--- START ---

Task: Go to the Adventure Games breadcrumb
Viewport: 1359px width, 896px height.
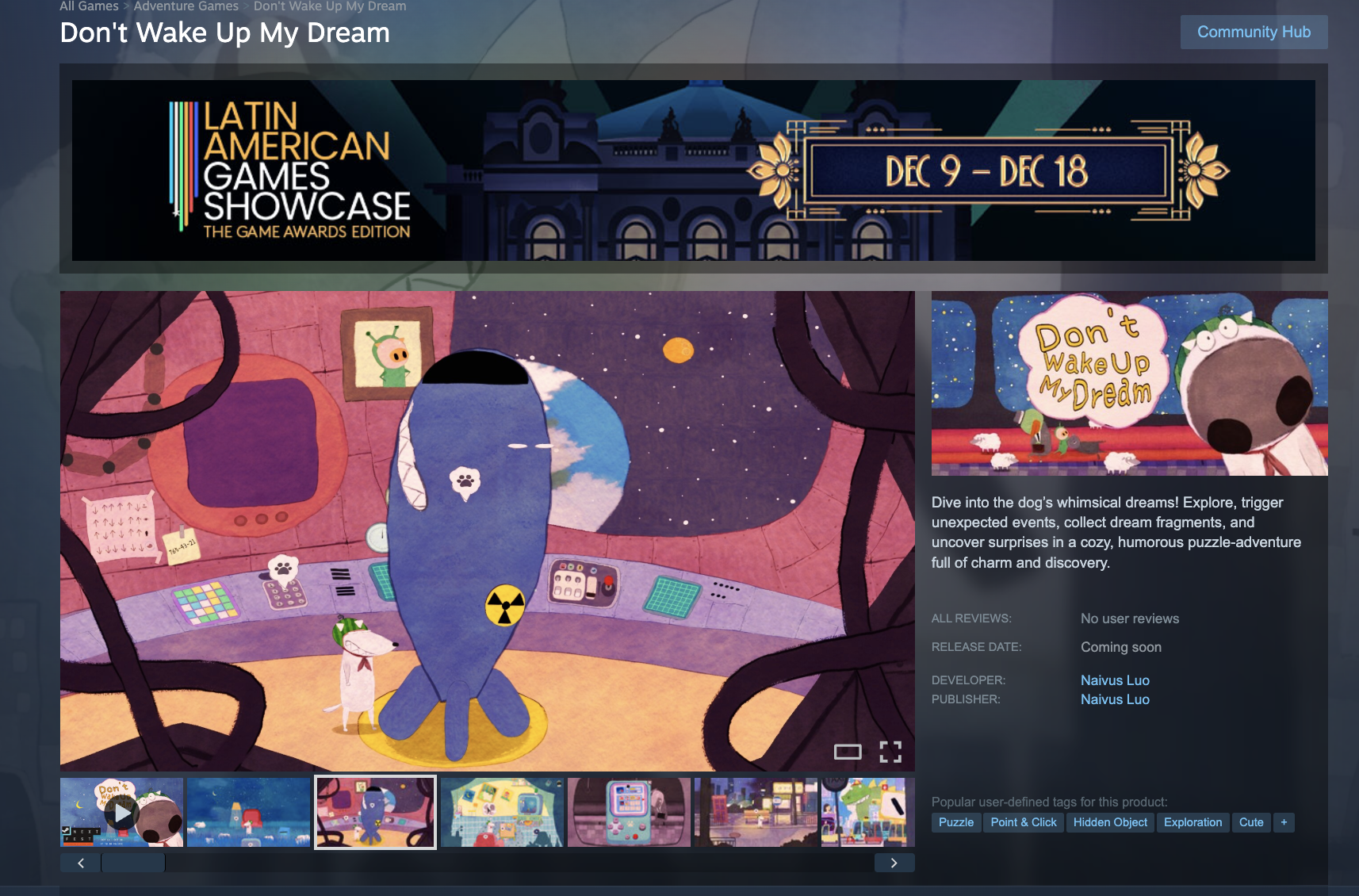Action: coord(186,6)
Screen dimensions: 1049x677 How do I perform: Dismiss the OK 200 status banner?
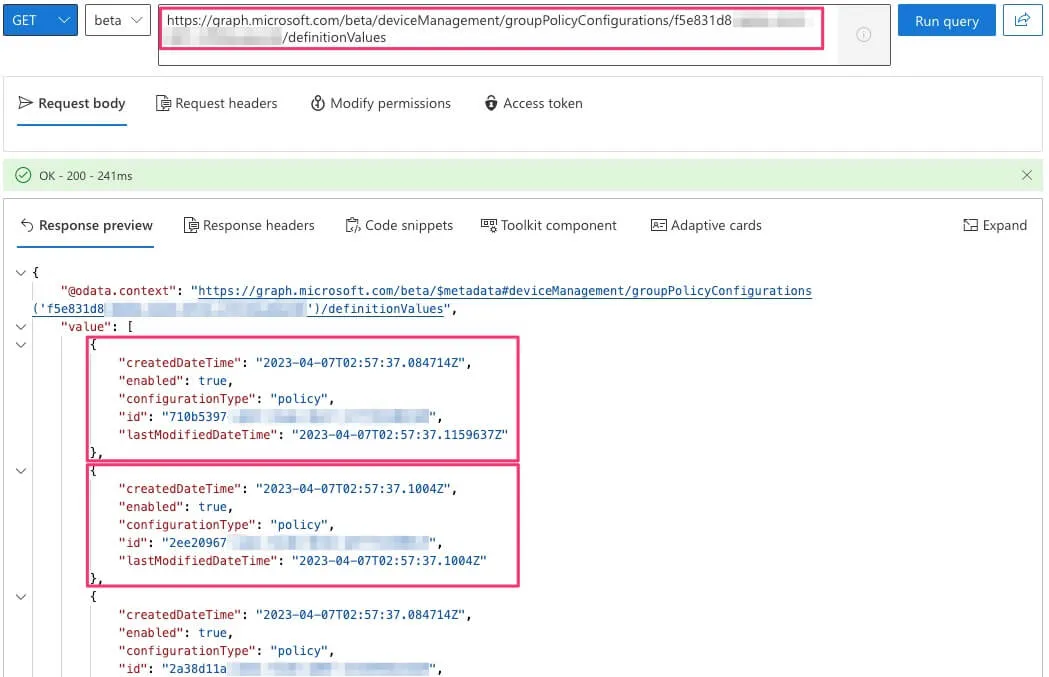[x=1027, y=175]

--- END ---

▸ **Exercise**:
All lines from the one holding "Viewport: 1359px width, 896px height." through the last line of the records need to be copied exactly, both ends included, and the pictures left behind.

▸ **The answer**:
Viewport: 1359px width, 896px height.
Action: coord(186,6)
Screen dimensions: 1049x677 How do I perform: Dismiss the OK 200 status banner?
[x=1027, y=175]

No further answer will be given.